Kurt nodded his head
toward the door behind him. Joe glanced at the door, which was
slightly ajar. He nodded. He understood.
“All right,” Kurt
said, “let’s get out of here.”
But instead of
getting out, he put his hand back on the round knob. Taking a deep
breath, he shoved it open with a snap of the wrist.
There was a sudden
squawking and the sound of scampering and skittering feet, but no
one was there. Kurt saw a cage filled with toucans and some other
brightly colored birds he didn’t recognize. Behind them another
cage held a huge iguana the size of a thirty-pound
dog.
As the birds settled
down, a few feathers floated through the air.
“So much for the
element of surprise,” Joe mumbled.
Kurt had to agree,
but seeing more wet tracks on the floor told him for certain they
were onto Ion’s trail.
“Some kind of pet
store,” he said, although he couldn’t imagine taking the giant
iguana, which looked like a small dinosaur, for a
walk.
He glanced back at
the door. The wooden frame was broken and splintered where it had
been kicked in. Ion must have pushed the door shut once he’d gone
inside, but damaged the way it was, it couldn’t be latched
again.
Kurt’s eyes moved
upward. A sign read “Rare and Exotic”—apparently, it meant the
animals.
There were two aisles
in the long narrow store. In the center stood a row of stacked
cages; on the sides were larger enclosures, some with bars, others
with clear plastic walls and doors.
Kurt pointed to the
right, and Joe moved toward that aisle. Kurt took the other
one.
As he moved down his
aisle, Kurt saw a Komodo dragon sleeping under a dim light. Lemurs
and monkeys and a sloth slept in large cages in the center. A
caracal, a wild cat with tawny fur and black ears, occupied a
medium-sized cage beside them.
Treading softly, Kurt
listened for movement. He heard noises, but they sounded like the
snores and shuffles of the animals as far as he could tell. Then he
heard a clink like metal on metal. Silence followed and then
another metallic sound.
Footsteps came next,
but not two at a time. There were four.
They stopped, and
Kurt heard a low growl.
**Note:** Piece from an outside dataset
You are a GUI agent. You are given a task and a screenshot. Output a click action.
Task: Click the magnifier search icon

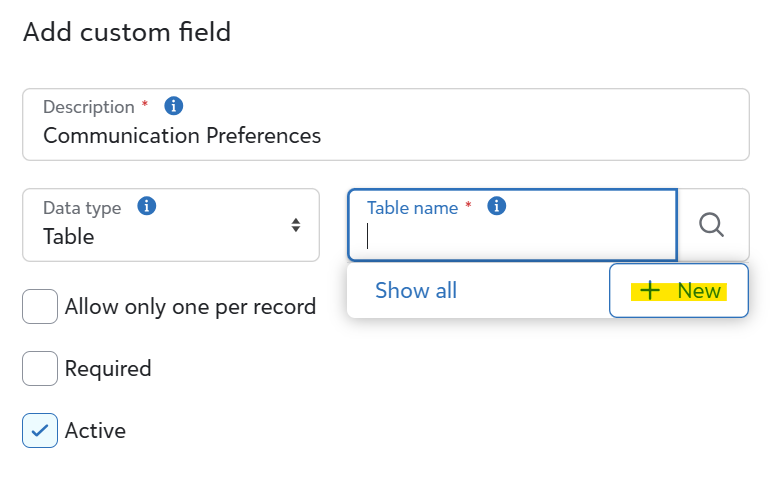point(712,225)

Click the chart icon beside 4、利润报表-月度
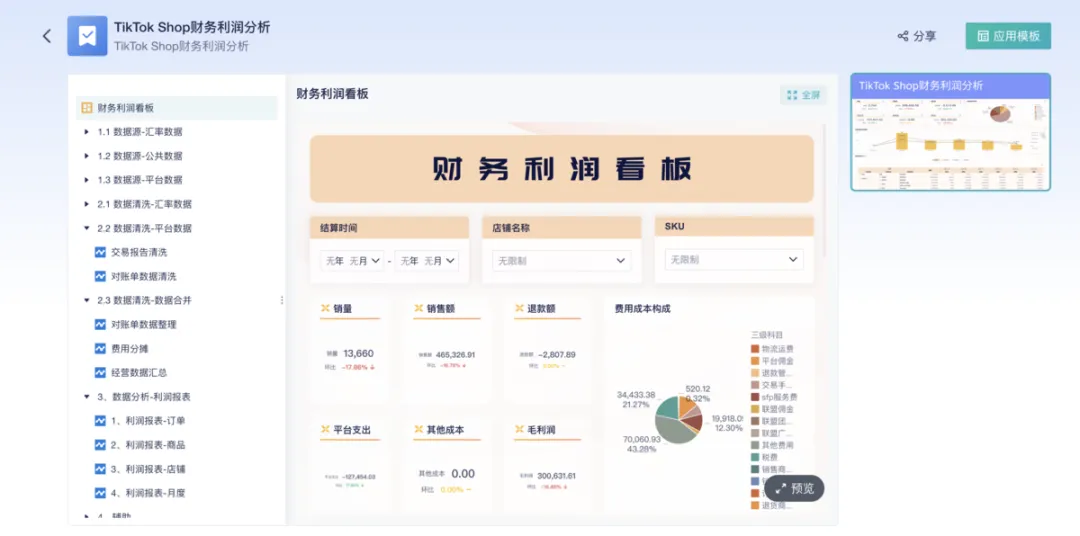tap(100, 493)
Suddenly, there was a hiss and a roar and
the crashing of cages.
The monkeys woke in a
start and screeched and banged the bars of their enclosure, and
another roar went out from some larger cat.
Kurt lunged around
the corner to see Joe squashed into the thin space between the top
of the monkey cage and the ceiling. A juvenile leopard swatted at
him, with its teeth bared and its ears flat against its
head.
Kurt grabbed what
looked like a bowl of food and threw it at the leopard, hitting the
animal in the shoulder. It turned his way in shock, let out another
growl, and then ran the opposite way toward the front of the store.
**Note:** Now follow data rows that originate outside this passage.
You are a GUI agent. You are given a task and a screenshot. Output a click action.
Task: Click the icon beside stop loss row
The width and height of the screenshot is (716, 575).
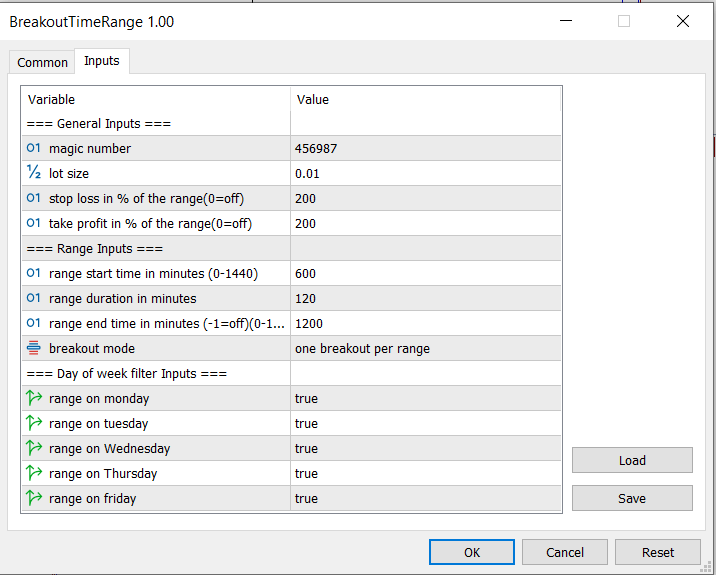tap(34, 198)
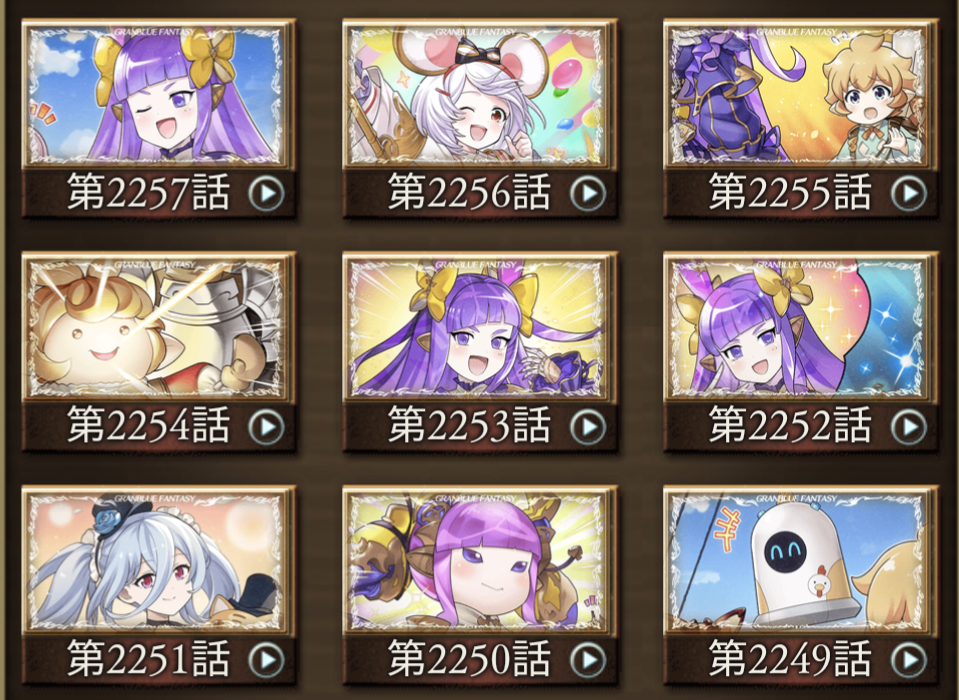Open the winking purple-haired girl thumbnail
The height and width of the screenshot is (700, 959).
coord(158,95)
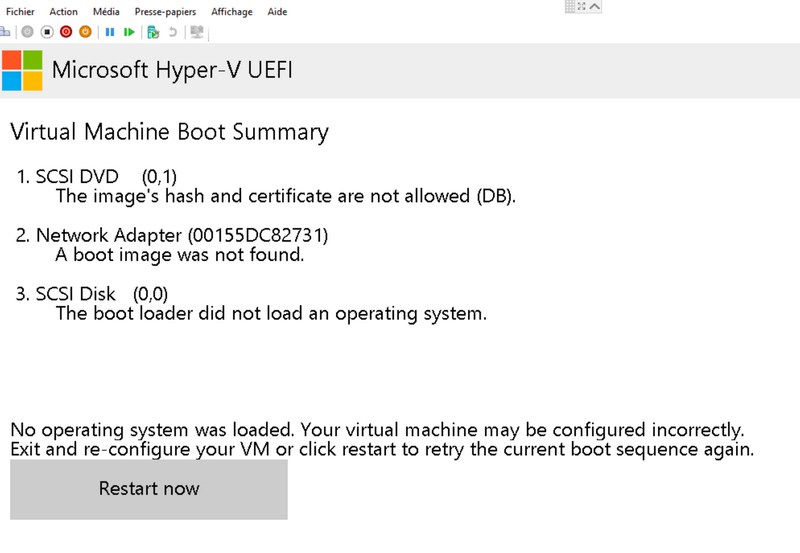
Task: Turn off the VM with the stop icon
Action: (47, 32)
Kurt watched it until it slipped out through the gap in the open
door.
“Remind me to call
animal control when we’re done,” he said as Joe clambered
down.
Before Joe could
answer, a shadow moved near the back of the store. This time, it
walked upright.
Kurt ran that
direction. Ion had made it to the rear exit and was pulling on it
with all his might, but the steel door was locked tight. And unlike
the front door, it was designed for security, not looks. He pulled
and then pounded on it with his shoulder, and then turned and
stared at Kurt.
Desperate, he tried
to race past Kurt, but Kurt grabbed him and flung him back into the
door. He darted for the other aisle, saw Joe, and
stopped.
In a last desperate
act he pushed a fish tank off a shelf toward Kurt. It crashed to
ground and exploded, sending glass, water, fish, and a flood of
tiny blue pebbles across the floor.
Somewhere in the
tank, Kurt guessed, there were piranhas or some other kind of
tropical fish, but he didn’t care at the moment. He jumped back.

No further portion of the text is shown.